Could you repeat all of the entries word for word, minus any pictures?

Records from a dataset
++++++++++++++++++++
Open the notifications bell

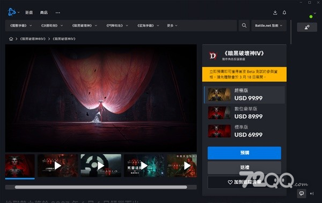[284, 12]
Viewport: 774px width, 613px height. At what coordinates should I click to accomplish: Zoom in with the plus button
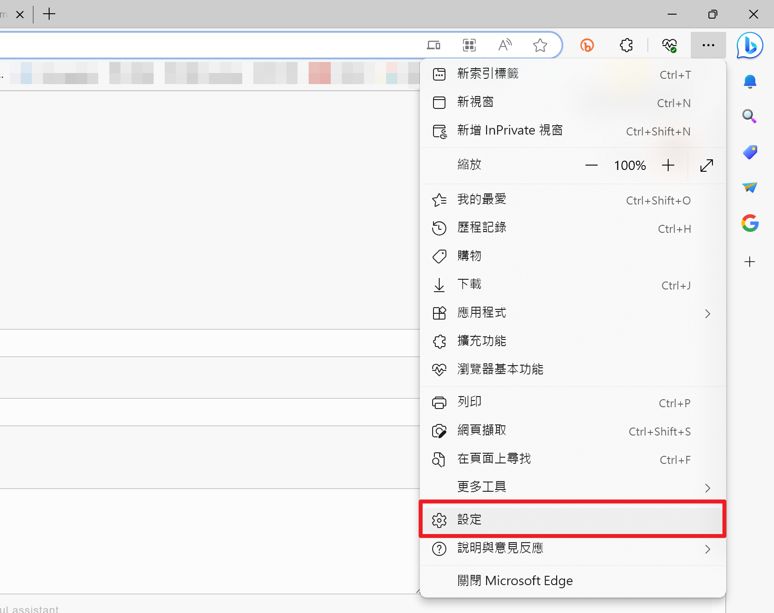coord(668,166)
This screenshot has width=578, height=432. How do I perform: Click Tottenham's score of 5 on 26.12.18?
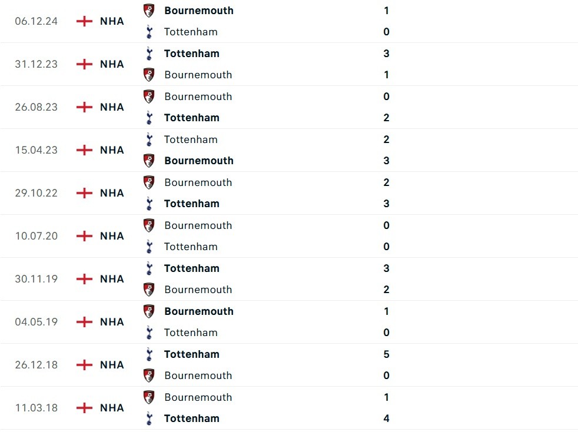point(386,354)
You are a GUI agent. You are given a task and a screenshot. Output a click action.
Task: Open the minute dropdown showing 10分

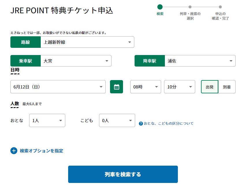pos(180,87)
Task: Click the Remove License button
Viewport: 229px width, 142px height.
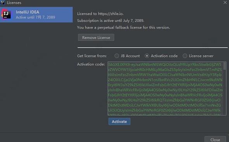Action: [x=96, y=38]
++++++++++++++++++++
◆ **Answer area**
Open the notifications bell

[284, 12]
Viewport: 774px width, 613px height. At what coordinates should I click to accomplish: Zoom in with the plus button
coord(668,166)
This screenshot has width=578, height=432. How do I perform: Click Tottenham's score of 5 on 26.12.18?
point(386,354)
You are a GUI agent. You are given a task and a screenshot. Output a click action.
Task: Open the minute dropdown showing 10分

pos(180,87)
Task: Click the Remove License button
Viewport: 229px width, 142px height.
Action: [x=96, y=38]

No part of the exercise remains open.